その表情に満足したのかキーシュは昔を懐かしむように目を細め遠くを見つめた。
「何せ出会った当初はあんなにお互い反りがあってなかったのだからな。
まあ、直ぐに誤解はとけていたようだが」
本当に微笑ましい事だ、と一人で納得するキーシュにイザードは焦りをみせた。
「ち、父上。
何をいきなりっ」
焦りからか照れからか、イザードは口元を袖で覆い隠した。
「隠すことでもないだろう。
私もリースならば文句なし。
どころか大賛成だ」
「……」
今にも親指を突き出してきそうな無駄にキラキラしたキーシュの笑顔に、イザードは頭を抱えたいのを我慢して溜め息を一つ零した。
このまま話を続けていけば確実にからかわれると確信したイザードは尤もらしい言葉で流れを変えようと試みた。
「……そんなことより父上、今は外に気を配っていた方がよろしいのでは無いでしょうか……」
イザードはそう言うと外に目を向ける。
イザードの言はキーシュの気を逸らすことに一応は成功したようで、碧い瞳が向けられている窓に紫の視線も加わった。

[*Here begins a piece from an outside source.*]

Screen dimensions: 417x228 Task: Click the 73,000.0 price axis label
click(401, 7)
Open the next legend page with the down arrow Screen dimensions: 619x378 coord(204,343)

外は今朝方から降り続く雨により暗いままであるが、更にその闇を増したと思うのは只の気のせいであろうか。
時計を目にすると六時を回っていた。
そろそろセスナからの宵の晩餐の誘いが来る頃である。
外を哨戒中のリースも察して戻ってくるだろう。
そのような事を考えていたイザードには頭の片隅を掠める懸念があった。
「毒などを盛られなければ良いのですがね……」
イザードは肩を竦め、皮肉混じりにぽつりと吐いた。
しかし声に出すつもりは無かったのだろうか、自ら口に出した言葉にはっとしたようであった。
だが、覆水盆に返らず、というわけか開き直った風体で更にも先を口にした。